■ **WHAT TO DO**
Restate word for word only the lines running from the one with "Open the Wed 12-Mar-2025 availability row" to the end of the data, both ends included. Omit any pictures.

Excerpts from a dataset
════════
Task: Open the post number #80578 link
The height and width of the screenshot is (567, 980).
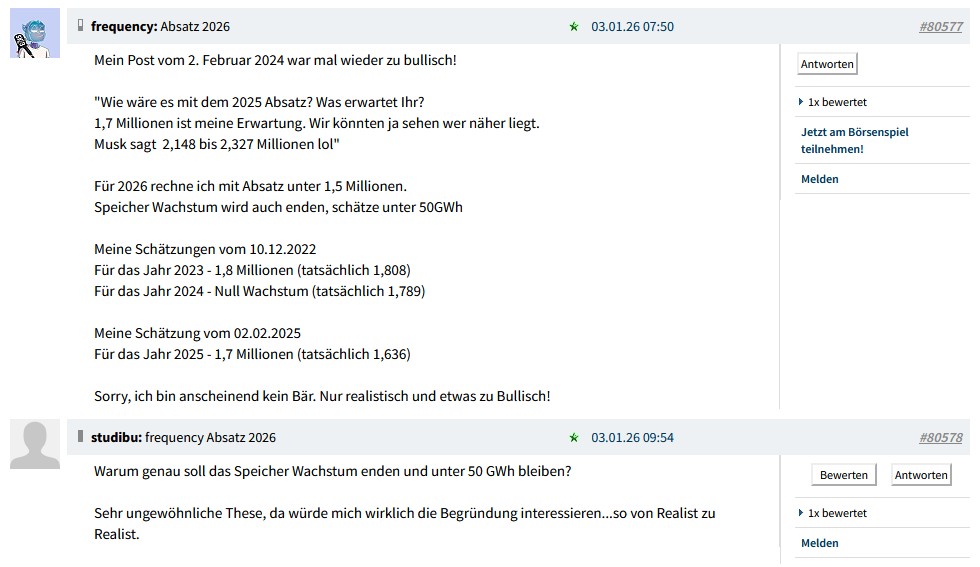Action: [940, 438]
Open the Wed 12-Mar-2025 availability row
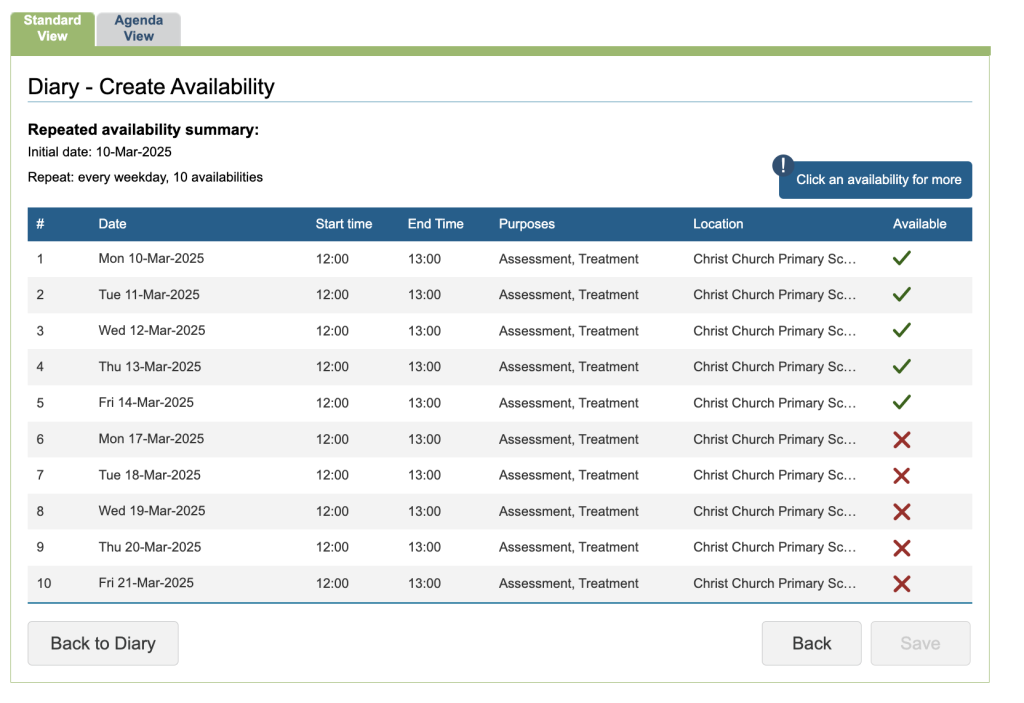 (x=500, y=331)
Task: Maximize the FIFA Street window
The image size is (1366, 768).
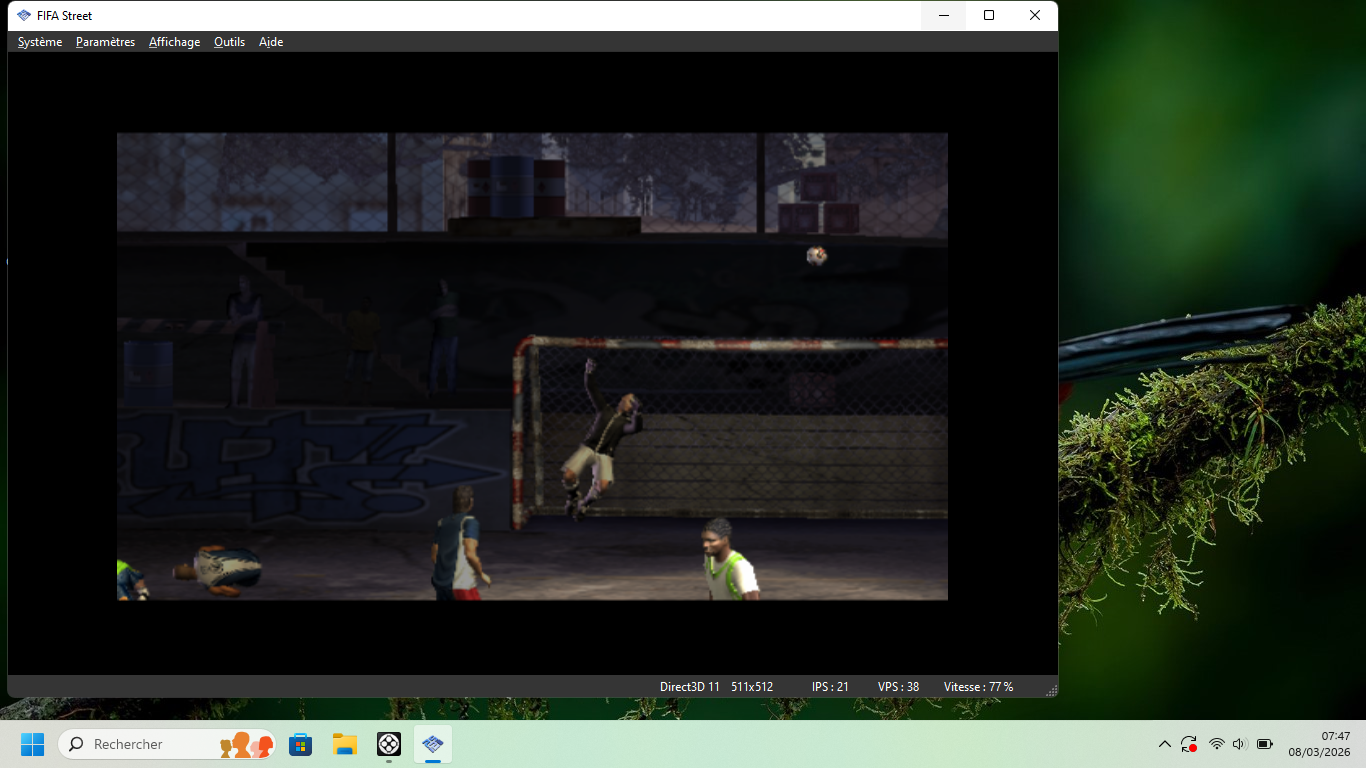Action: click(989, 15)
════════
■ **RESULT OF THE EXERCISE**
Open the Wed 12-Mar-2025 availability row
 (x=500, y=331)
Task: Maximize the FIFA Street window
The image size is (1366, 768).
Action: click(989, 15)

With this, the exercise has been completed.